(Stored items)
- - - -

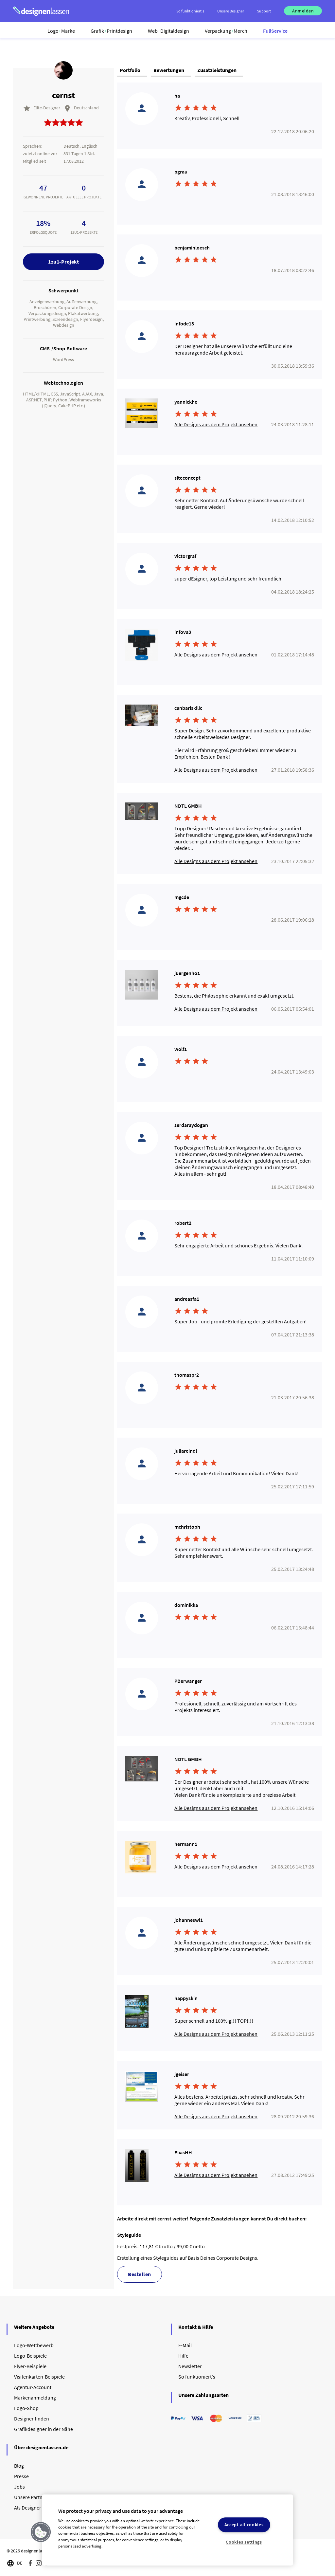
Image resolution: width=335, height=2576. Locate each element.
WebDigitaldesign (168, 31)
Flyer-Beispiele (30, 2366)
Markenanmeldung (35, 2397)
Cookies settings (244, 2542)
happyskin (186, 1998)
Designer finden (31, 2418)
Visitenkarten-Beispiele (39, 2376)
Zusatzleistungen (217, 70)
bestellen (139, 2274)
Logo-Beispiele (30, 2355)
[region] (167, 2530)
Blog (19, 2465)
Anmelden (303, 11)
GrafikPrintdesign (111, 31)
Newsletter (190, 2366)
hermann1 (185, 1844)
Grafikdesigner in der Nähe (43, 2429)
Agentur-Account (32, 2387)
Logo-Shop (26, 2408)
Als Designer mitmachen (40, 2507)
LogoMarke (61, 31)
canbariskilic (188, 708)
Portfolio (130, 70)
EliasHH (183, 2152)
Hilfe (183, 2355)
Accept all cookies (244, 2525)
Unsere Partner (30, 2497)
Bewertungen (168, 70)
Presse (21, 2476)
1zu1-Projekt (63, 261)
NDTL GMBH (188, 805)
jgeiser (181, 2074)
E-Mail (185, 2345)
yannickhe (185, 401)
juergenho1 (187, 973)
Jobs (19, 2486)
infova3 (182, 632)
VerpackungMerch (226, 31)
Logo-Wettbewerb (34, 2345)
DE (19, 2563)
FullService (275, 31)
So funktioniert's (196, 2376)
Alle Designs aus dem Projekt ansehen (215, 424)
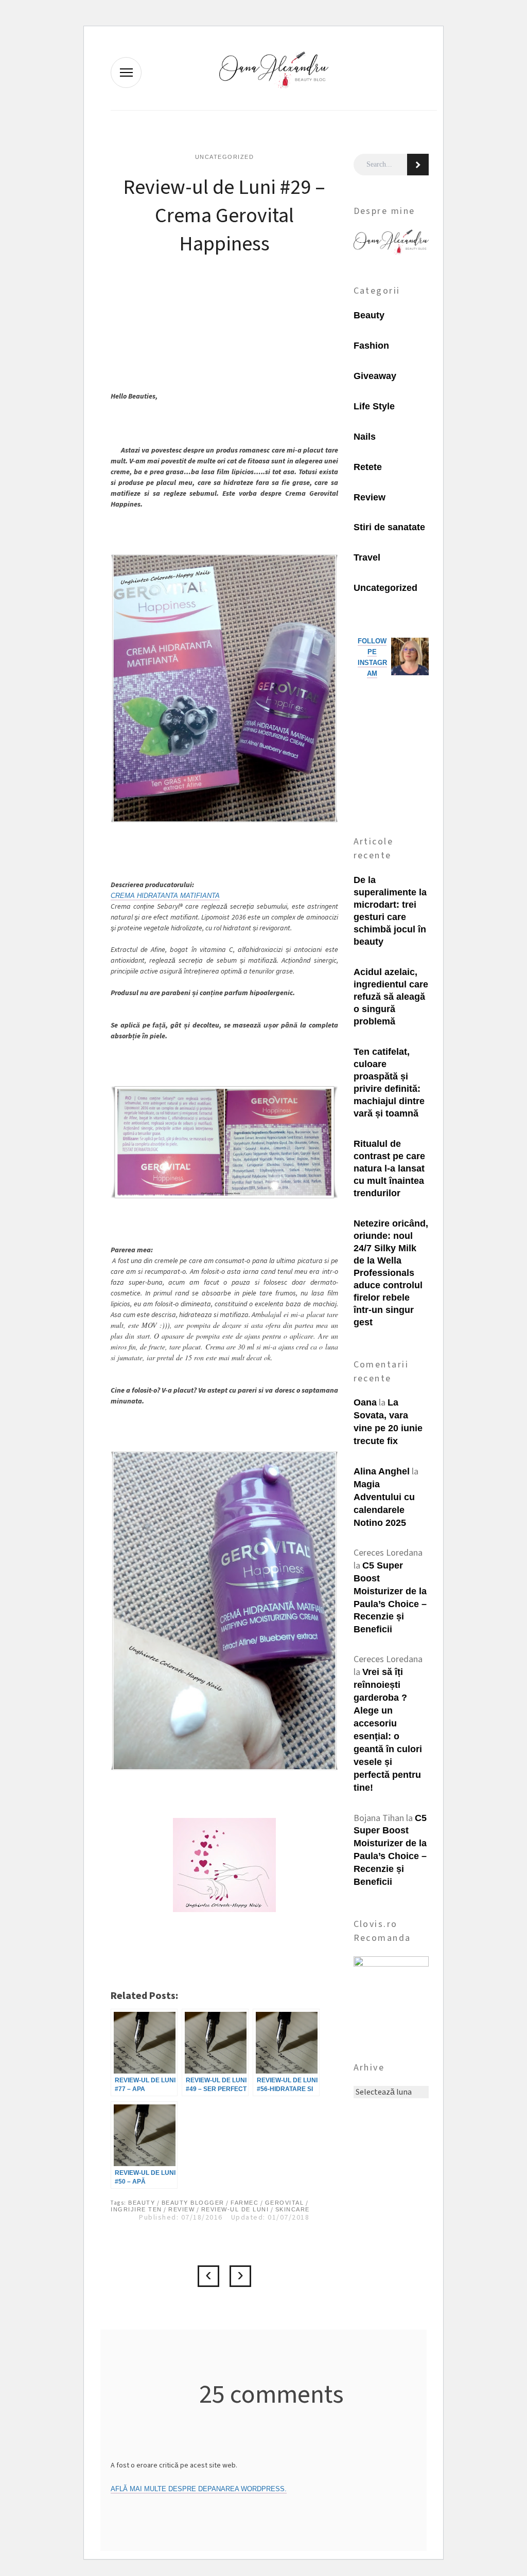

- - - -

(Assigned task) The entries above should be given again exactly, minus any pictures.

(Result)
Image resolution: width=335, height=2576. Locate each element.
WebDigitaldesign (168, 31)
Flyer-Beispiele (30, 2366)
Markenanmeldung (35, 2397)
Cookies settings (244, 2542)
happyskin (186, 1998)
Designer finden (31, 2418)
Visitenkarten-Beispiele (39, 2376)
Zusatzleistungen (217, 70)
bestellen (139, 2274)
Logo-Beispiele (30, 2355)
[region] (167, 2530)
Blog (19, 2465)
Anmelden (303, 11)
GrafikPrintdesign (111, 31)
Newsletter (190, 2366)
hermann1 (185, 1844)
Grafikdesigner in der Nähe (43, 2429)
Agentur-Account (32, 2387)
Logo-Shop (26, 2408)
Als Designer mitmachen (40, 2507)
LogoMarke (61, 31)
canbariskilic (188, 708)
Portfolio (130, 70)
EliasHH (183, 2152)
Hilfe (183, 2355)
Accept all cookies (244, 2525)
Unsere Partner (30, 2497)
Bewertungen (168, 70)
Presse (21, 2476)
1zu1-Projekt (63, 261)
NDTL GMBH (188, 805)
jgeiser (181, 2074)
E-Mail (185, 2345)
yannickhe (185, 401)
juergenho1 (187, 973)
Jobs (19, 2486)
infova3 (182, 632)
VerpackungMerch (226, 31)
Logo-Wettbewerb (34, 2345)
DE (19, 2563)
FullService (275, 31)
So funktioniert's (196, 2376)
Alle Designs aus dem Projekt ansehen (215, 424)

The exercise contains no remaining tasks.